Untuk mengonfirmasi mekanisme ini, tim juga menumbuhkan gonad embrionik — struktur yang berkembang menjadi testis atau ovarium di dalam rahim — di laboratorium sehingga mereka dapat mengamati langsung dampak dari pengurangan zat besi. Analisis laboratorium menunjukkan bahwa mengurangi zat besi dalam sel-sel hingga 40% dari kadar normal menyebabkan peningkatan signifikan pada histon di gen SRY. Histon adalah protein yang mengikat DNA dan membantu mengendalikan gen mana yang diaktifkan, dan efek ini hampir sepenuhnya menghalangi ekspresi gen SRY.

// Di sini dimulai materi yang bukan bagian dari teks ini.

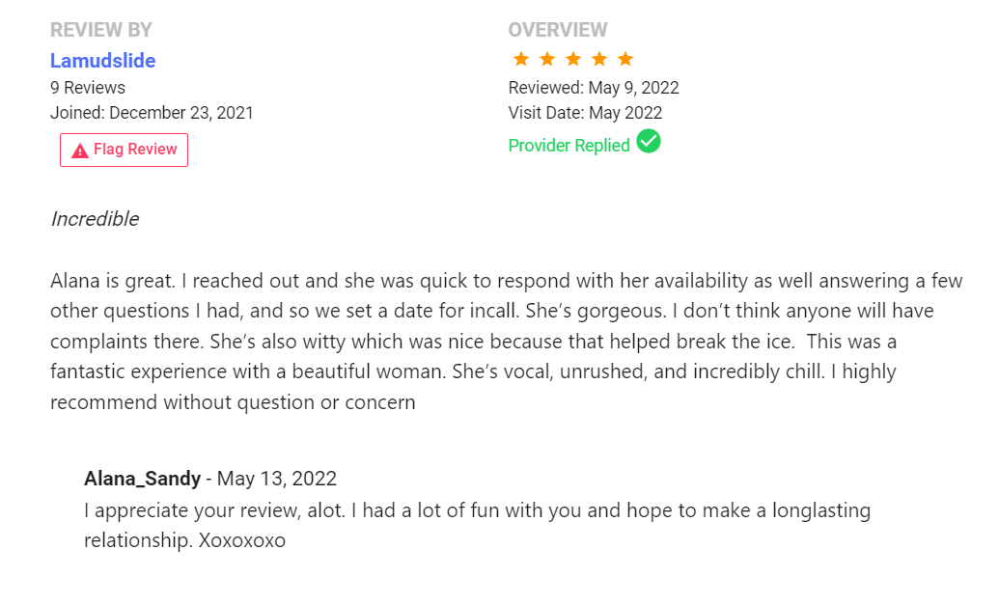Screen dimensions: 999x605
Task: Click the green Provider Replied text
Action: point(569,145)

Biasanya, enzim JMJD1A akan menghilangkan histon dari gen SRY, memungkinkan gen ini untuk diaktifkan. Para peneliti berhipotesis bahwa ketika kadar zat besi turun, aktivitas enzim ini terganggu, sehingga histon penekan menumpuk di gen SRY.
Hasil ini menunjukkan bahwa “beberapa sifat perkembangan penting yang sebelumnya dianggap sepenuhnya dikendalikan secara genetik juga dapat sangat dipengaruhi oleh faktor nutrisi dan metabolik,” kata Koopman. Dan “jika zat besi dapat memiliki dampak seperti itu pada perkembangan jenis kelamin, maka mungkin sistem organ lainnya juga sangat bergantung pada zat besi atau faktor diet lainnya dengan cara yang serupa,” tambahnya.
Namun, karena penelitian ini dilakukan hanya pada tikus, pertanyaan apakah zat besi dapat memiliki efek serupa pada manusia masih terbuka. Meskipun penentuan jenis kelamin mengikuti cetakan yang secara umum mirip di antara mamalia, terdapat beberapa perbedaan penting antara tikus dan manusia, kata Gamble.
Sebagai contoh, meskipun kedua spesies bergantung pada gen yang sama untuk mendorong perkembangan testis, konsekuensi dari mutasi pada gen-gen ini berbeda antara kedua spesies. Kesamaan mereka dengan manusia menjadikan tikus sebagai model yang penting untuk mempelajari perkembangan dan penyakit, kata Gamble, “tetapi perbedaan tersebut mengharuskan kita berhati-hati dalam mengasumsikan proses yang berjalan identik di antara kedua spesies.”
Menguji temuan baru ini pada manusia tidak akan mudah, karena banyak eksperimen yang mungkin dilakukan pada tikus tidak dapat dilakukan secara etik pada manusia, kata Koopman. “Jadi, langkah ke depan harus melibatkan melakukan eksperimen biokimia, kultur sel, dan ekspresi gen untuk membangun bukti tidak langsung bahwa apa yang berlaku pada tikus juga berlaku pada manusia,” tambahnya.